As an illustration of her curse, her skin blanches to the pale pallor that she is eventually known for. As the White Witch, she represents death, the very force she was trying to overcome. Discussing the symbolism of the color white, Tressider writes, “The pallor of a corpse and the whiteness of bones doubtless account for the fact that deities of the dead, ghosts, vampires and other grim spirits are white or white-faced” (Tressider 517). She does not let this consume her, though, as the fire demon does the Witch of Waste. Eventually, she comes dominate Narnia and spread her curse across the land with perpetual winter. She adapts and remains calculated. No matter what the consequences of her actions, she is in control.
Viewed in this light, Jadis of The Magician’s Nephew and the Witch of Waste of Howl’s Moving Castle are cut from the same cloth, but they explore the relationship to evil differently.
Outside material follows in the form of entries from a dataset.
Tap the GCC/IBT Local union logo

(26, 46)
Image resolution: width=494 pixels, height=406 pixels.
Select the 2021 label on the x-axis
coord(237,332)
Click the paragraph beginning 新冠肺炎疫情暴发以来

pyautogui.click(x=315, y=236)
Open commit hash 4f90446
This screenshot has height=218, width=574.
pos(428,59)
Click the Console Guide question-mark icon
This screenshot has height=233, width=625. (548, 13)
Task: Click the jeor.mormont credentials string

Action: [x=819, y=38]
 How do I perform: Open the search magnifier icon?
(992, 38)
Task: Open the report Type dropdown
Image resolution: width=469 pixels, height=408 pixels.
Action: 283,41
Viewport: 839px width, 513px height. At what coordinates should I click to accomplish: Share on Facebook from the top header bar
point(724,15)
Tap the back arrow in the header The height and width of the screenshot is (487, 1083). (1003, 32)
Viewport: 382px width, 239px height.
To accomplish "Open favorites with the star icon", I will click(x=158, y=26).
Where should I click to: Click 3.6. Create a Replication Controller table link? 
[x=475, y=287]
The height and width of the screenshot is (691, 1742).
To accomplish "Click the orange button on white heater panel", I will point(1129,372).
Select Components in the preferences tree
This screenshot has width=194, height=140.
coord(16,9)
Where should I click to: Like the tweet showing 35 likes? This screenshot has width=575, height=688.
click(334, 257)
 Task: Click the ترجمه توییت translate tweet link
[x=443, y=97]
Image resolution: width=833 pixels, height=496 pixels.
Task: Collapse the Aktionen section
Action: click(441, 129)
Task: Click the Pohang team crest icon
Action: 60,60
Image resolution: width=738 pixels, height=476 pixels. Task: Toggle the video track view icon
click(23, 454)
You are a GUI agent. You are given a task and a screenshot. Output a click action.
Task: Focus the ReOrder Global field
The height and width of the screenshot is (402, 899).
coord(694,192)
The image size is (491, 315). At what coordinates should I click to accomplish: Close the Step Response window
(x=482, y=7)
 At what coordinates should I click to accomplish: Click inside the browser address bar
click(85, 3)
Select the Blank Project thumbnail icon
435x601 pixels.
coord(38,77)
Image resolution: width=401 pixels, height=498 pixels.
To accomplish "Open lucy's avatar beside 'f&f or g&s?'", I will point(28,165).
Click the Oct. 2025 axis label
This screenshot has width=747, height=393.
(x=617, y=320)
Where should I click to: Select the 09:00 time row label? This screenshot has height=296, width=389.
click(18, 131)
As females, they are imbued with the traditional characterization of embodying both vice and virtue. Their status as villains, however, cast their virtue as surface detail and their vice as the true nature of their beings. They are both beautiful, but their baleful natures underscore their introductions. Despite their similarities, they each have a very different relationship to evil. The Witch of Waste is essentially a puppet for evil, whereas Jadis is the puppet-master of evil. The Witch of Waste falls through the temptations of incredible cleverness and power, and in her thirst for power loses it. Jadis, on the other hand, is more calculating. Though ignorance weakens her, she still manages to find a way to adapt to it and continue asserting power. Her characterization carries a very different message from that of the Witch of Waste. The Witch of Waste’s story implies that people are victims of evil. Jadis’, however, that people have power over evil. Though Jadis exploits it for evil means, her power over it illustrates that people can also overcome it. In the end, though, the Witch of Waste and Jadis can be united because they review different aspects of the same axiom.
Lewis, C.S. The Magician’s Nephew. New York: HarperCollins, 1955.
Tressider, Jack. The Complete Dictionary of Symbols. San Francisco: Chronicle Books, 2005.
Wynne-Jones, Diana. Howl’s Moving Castle. New York: HarperCollins, 1986.